*Task item*: The result must match the data exactly, line for line.

*Data for review*:
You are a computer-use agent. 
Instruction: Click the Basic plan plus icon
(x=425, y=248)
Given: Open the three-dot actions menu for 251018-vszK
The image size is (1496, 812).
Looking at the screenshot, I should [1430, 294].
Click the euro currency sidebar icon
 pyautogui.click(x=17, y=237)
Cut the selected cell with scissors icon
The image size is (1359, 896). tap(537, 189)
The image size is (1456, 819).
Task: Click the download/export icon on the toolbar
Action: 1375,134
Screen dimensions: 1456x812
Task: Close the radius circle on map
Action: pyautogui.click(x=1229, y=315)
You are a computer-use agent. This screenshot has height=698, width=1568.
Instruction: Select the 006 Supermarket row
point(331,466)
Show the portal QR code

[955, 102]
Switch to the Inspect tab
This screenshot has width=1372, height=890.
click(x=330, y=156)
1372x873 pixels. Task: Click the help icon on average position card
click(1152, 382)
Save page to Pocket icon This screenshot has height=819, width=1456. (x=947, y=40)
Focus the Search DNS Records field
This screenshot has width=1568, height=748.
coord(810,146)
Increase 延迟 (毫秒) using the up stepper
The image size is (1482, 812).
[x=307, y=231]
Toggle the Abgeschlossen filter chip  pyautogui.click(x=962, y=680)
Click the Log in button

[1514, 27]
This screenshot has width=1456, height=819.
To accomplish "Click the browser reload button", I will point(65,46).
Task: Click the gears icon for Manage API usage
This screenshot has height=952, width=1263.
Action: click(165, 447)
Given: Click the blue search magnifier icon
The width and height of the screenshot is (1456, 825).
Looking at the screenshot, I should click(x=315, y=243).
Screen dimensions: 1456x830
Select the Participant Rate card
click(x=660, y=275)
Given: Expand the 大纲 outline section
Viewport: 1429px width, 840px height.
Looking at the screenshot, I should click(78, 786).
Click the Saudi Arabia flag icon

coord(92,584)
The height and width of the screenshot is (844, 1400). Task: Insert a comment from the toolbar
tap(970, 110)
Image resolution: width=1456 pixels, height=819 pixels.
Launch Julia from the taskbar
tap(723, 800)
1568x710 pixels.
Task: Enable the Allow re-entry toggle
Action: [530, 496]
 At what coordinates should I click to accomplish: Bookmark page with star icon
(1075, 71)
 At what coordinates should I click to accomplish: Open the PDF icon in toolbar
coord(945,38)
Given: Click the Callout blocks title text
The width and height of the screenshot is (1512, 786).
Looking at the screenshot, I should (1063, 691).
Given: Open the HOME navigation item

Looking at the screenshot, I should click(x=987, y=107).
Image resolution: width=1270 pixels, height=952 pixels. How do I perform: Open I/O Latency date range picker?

*Solution*:
You are a computer-use agent. 
Instruction: Click the Basic plan plus icon
(x=425, y=248)
Given: Open the three-dot actions menu for 251018-vszK
The image size is (1496, 812).
Looking at the screenshot, I should [1430, 294].
Click the euro currency sidebar icon
 pyautogui.click(x=17, y=237)
Cut the selected cell with scissors icon
The image size is (1359, 896). tap(537, 189)
The image size is (1456, 819).
Task: Click the download/export icon on the toolbar
Action: 1375,134
Screen dimensions: 1456x812
Task: Close the radius circle on map
Action: pyautogui.click(x=1229, y=315)
You are a computer-use agent. This screenshot has height=698, width=1568.
Instruction: Select the 006 Supermarket row
point(331,466)
Show the portal QR code

[955, 102]
Switch to the Inspect tab
This screenshot has width=1372, height=890.
click(x=330, y=156)
1372x873 pixels. Task: Click the help icon on average position card
click(1152, 382)
Save page to Pocket icon This screenshot has height=819, width=1456. (x=947, y=40)
Focus the Search DNS Records field
This screenshot has width=1568, height=748.
coord(810,146)
Increase 延迟 (毫秒) using the up stepper
The image size is (1482, 812).
[x=307, y=231]
Toggle the Abgeschlossen filter chip  pyautogui.click(x=962, y=680)
Click the Log in button

[1514, 27]
This screenshot has width=1456, height=819.
To accomplish "Click the browser reload button", I will point(65,46).
Task: Click the gears icon for Manage API usage
This screenshot has height=952, width=1263.
Action: click(165, 447)
Given: Click the blue search magnifier icon
The width and height of the screenshot is (1456, 825).
Looking at the screenshot, I should click(x=315, y=243).
Screen dimensions: 1456x830
Select the Participant Rate card
click(x=660, y=275)
Given: Expand the 大纲 outline section
Viewport: 1429px width, 840px height.
Looking at the screenshot, I should click(78, 786).
Click the Saudi Arabia flag icon

coord(92,584)
The height and width of the screenshot is (844, 1400). Task: Insert a comment from the toolbar
tap(970, 110)
Image resolution: width=1456 pixels, height=819 pixels.
Launch Julia from the taskbar
tap(723, 800)
1568x710 pixels.
Task: Enable the Allow re-entry toggle
Action: [530, 496]
 At what coordinates should I click to accomplish: Bookmark page with star icon
(1075, 71)
 At what coordinates should I click to accomplish: Open the PDF icon in toolbar
coord(945,38)
Given: Click the Callout blocks title text
The width and height of the screenshot is (1512, 786).
Looking at the screenshot, I should (1063, 691).
Given: Open the HOME navigation item

Looking at the screenshot, I should click(x=987, y=107).
Image resolution: width=1270 pixels, height=952 pixels. How do I perform: Open I/O Latency date range picker?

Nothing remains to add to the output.